For the vast majority of IoT energy monitoring deployments, a time-series database is the best fit for storing raw sensor data.
NoSQL Document Stores
Document databases such as MongoDB and Couchbase store data as flexible JSON-like documents. They excel at handling semi-structured data where the schema may evolve over time, for example when different sensor types report different sets of fields.
Document stores offer good horizontal scalability and can handle high write throughput. However, they lack the time-series-specific optimisations (compression, downsampling, time-range indexing) that TSDBs provide. They are better suited for storing device metadata, configuration records, and event logs rather than raw time-series measurements.
Cloud Object Storage
Services like Amazon S3, Google Cloud Storage, and Azure Blob Storage offer virtually unlimited capacity at very low cost per gigabyte.

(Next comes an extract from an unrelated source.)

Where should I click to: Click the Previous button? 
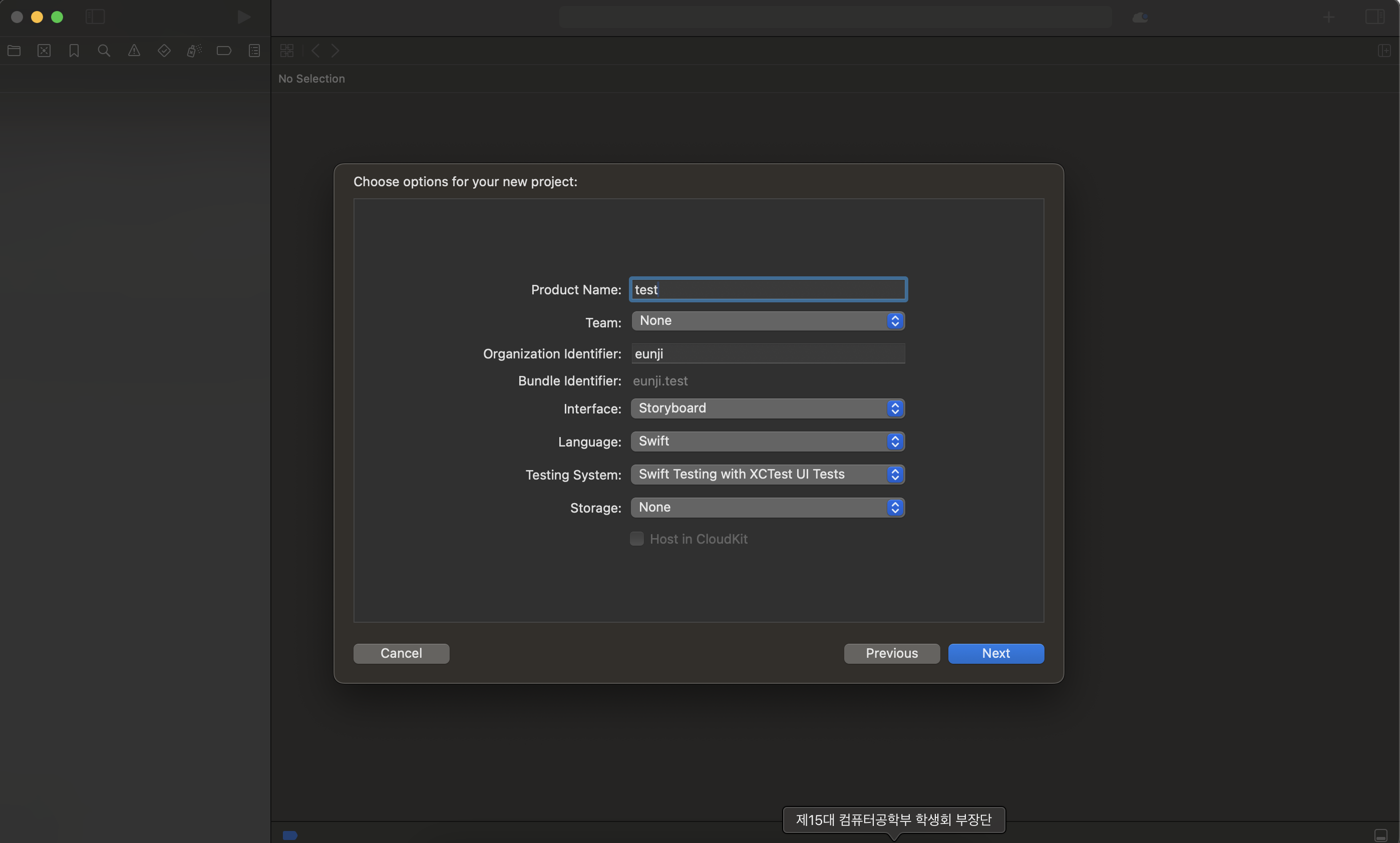891,653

They are an excellent choice for long-term archival of IoT data, where you need to retain years of historical measurements but do not need to query them frequently.

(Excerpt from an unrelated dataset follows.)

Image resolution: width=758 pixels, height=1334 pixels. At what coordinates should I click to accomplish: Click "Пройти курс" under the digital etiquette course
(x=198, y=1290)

A common architectural pattern is to store recent data (days to weeks) in a time-series database for fast querying, then move older data to object storage in Parquet or CSV format for cost-effective retention. Query engines such as Amazon Athena or Trino can run SQL queries directly against data stored in S3 when ad-hoc analysis of historical data is needed.
Edge Storage
In many IoT deployments, it is important to store data locally at the edge before forwarding it to a central system. This serves two critical purposes:
- Resilience: If the network connection to the cloud or central server is interrupted, data is not lost. It is buffered locally and forwarded when connectivity is restored.
- Latency: Local storage enables real-time processing and alerting at the edge without waiting for a round trip to a remote server.
Edge storage is typically implemented using lightweight databases such as SQLite, or simple file-based storage with rotation policies to manage limited disk space on edge devices.
The EpiSensor Gateway, for example, includes onboard storage that buffers sensor data locally. If the upstream connection to EpiSensor Core is interrupted, the Gateway continues to collect and store data. When connectivity is restored, the buffered data is automatically forwarded, ensuring no gaps in your monitoring records.
Hybrid and Tiered Architectures
In practice, most production IoT deployments use a combination of storage tiers:
- Edge buffer: Local storage on the gateway device for resilience and real-time processing.
- Hot storage: A time-series database for recent data (days to months) that is actively queried and visualised.
- Warm storage: A relational or document database for aggregated summaries, device metadata, and configuration data.
- Cold storage: Object storage for long-term archival of raw data at minimal cost.
This tiered approach balances performance, cost, and retention requirements effectively.
Choosing the Right Architecture
When selecting a data storage architecture for your IoT deployment, consider the following factors:
- Data volume: How many sensors, how frequently do they report, and how long must data be retained?
- Query patterns: Are queries primarily time-range based? Do you need real-time dashboards or batch analytics?
- Latency requirements: Do you need sub-second query responses for real-time monitoring?
- Compliance: Are there regulatory requirements for data retention, residency, or auditability?
- Budget: What are the infrastructure and operational cost constraints?
- Team expertise: Does your team have experience with the chosen technology?
How EpiSensor Handles Data Storage
EpiSensor's architecture is designed around a tiered storage model. The Gateway provides local edge buffering, ensuring data resilience even during network outages. EpiSensor Edge processes and forwards data to EpiSensor Core, which stores it in a scalable cloud infrastructure optimised for time-series energy monitoring data. Data is accessible via the Core dashboard for real-time visualisation and can be exported or streamed to external systems via MQTT or API integrations.
This architecture means customers benefit from best-practice data storage without needing to build and manage the storage infrastructure themselves.